Each tutorial at GeeksMint is created by a team of experienced writers so that it meets our high-quality writing standards.

12 thoughts on “elementary OS 6 – A Beautiful OS for Open Source Lovers”

  1. I’m coming from Windows 10/macOS and several Linux distros. The last and most usable distro for me was KDE Neon, but updates kept screwing it up to the point I gave up.

    Looking around for what was going to be the least trouble and smost stable, I decided Elemenatry would be the trick. I’ve had it on my Dell Inspiron laptop for almost a month now and my impressions are as follows.

    1. Clean and neat but it can be difficult telling what is running and switching between Apps and managing their windows.

    2. No major problems so far except the number of attempted upgrades or extra Apps I try to install that fail for one reason or another. After a while it gets difficult to keep track of what worked/didn’t work or actually installed. I’ve lost count of how many times I have tried to install Elemenetary Tweaks which will allow me to add further features/Apps.

    3. Coming from macOS I can’t help but comment on the dearth of Apps, their generally low quality and the difficulty of working out what they do, what they require, whether they are worth installing and then actually installing them.

    4. My Dell Inspiron is a touchscreen 2 in 1. It seems somewhat slow and clumsy running elementary OS and the WiFi is almost always only on 1 bar unless I am within sight of my router. Why that is so has me puzzzled.

    5. The combination of the above plus a few other factors too involved to go into, does make my laptop feel really limited and time wasting. I have not got it back to where I can just get anything done.

    Especially when you hit options in Terminal like:

    “0̷ to upgrade, 0̷ to newly install, 0̷ to remove and 0̷ not to upgrade”

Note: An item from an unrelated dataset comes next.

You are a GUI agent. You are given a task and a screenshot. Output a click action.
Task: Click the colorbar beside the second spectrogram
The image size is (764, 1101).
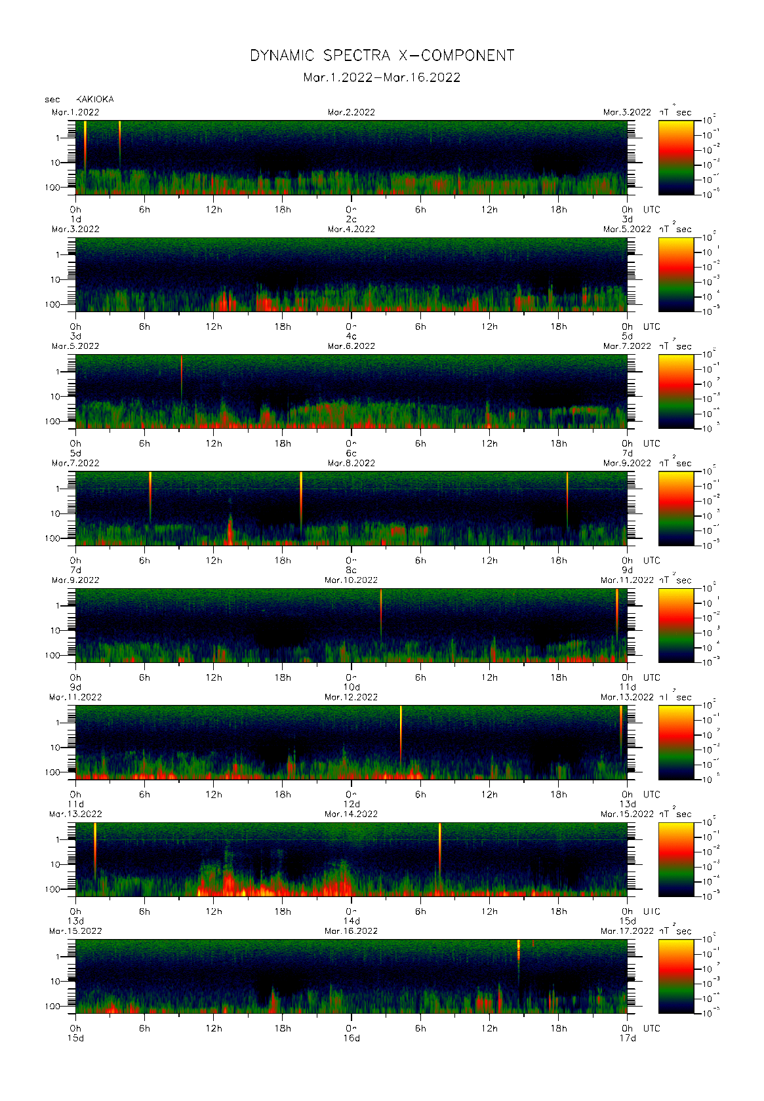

  2. I have this installed on my Samsung 940 notebook, and I can say it’s a nice looking and decent distro. If I have only one gripe against it?….it would be the fact that there’s no way to upgrade from the previous release. You have to generally do a fresh install, which means having to back up your data, your settings your profiles etc. And do a clean install. And while that might be good for most, I’m one of those people who have my fingers in a lot of different pies and having to take out time from my busy schedule to do it that way kinda sucks.

    Mind you, I’m not advocating the “stealth bomber” approach of Microsoft, whence you walked away from your Windows 7 PC and returned to a Win10 one. But it would be nice since they’re based off of Ubuntu if they could figure out some kind of way to allow you to do in-place upgrades. Maybe just give they user a popup stating “There’s A New Version Of ElementaryOS”…click here to download and install/upgrade.?? Just a suggestion, and remember, I am speaking only for myself not the entire Linux-using community. So please don’t everyone attack my comments as if they came from Linux Torvalds himself!…LoL!

    • I’m sure you’re already aware but, as of elementary OS 5.1 Hera, you can easily upgrade from one release to another. The only caveat is that you need to be running at least 5.0 Juno, i.e. if you want to upgrade from 0.4 Loki then you’ll still have to do a fresh install. Great news going forward though.

  3. @medzernik:disqus @mirceavmfx:disqus @disqus_pQEbxzwtGY:disqus No, Pantheon is not based on KDE. I meant to draw its resemblance to KDE (and even Xfce).

    Thanks for pointing it out anyway 🙂

    • I’d say it feels a bit more like GNOME IMO… The general idea of simplicity, status bar on the top right, app launcher on the top left, a dock (this one is a bit different though), no minimize by default…

    • I agree it’s not based on KDE, but you’re also mixing up your terminology a bit. GTK+ is the widget toolkit Pantheon uses; you can compare it to Qt but not really to KDE.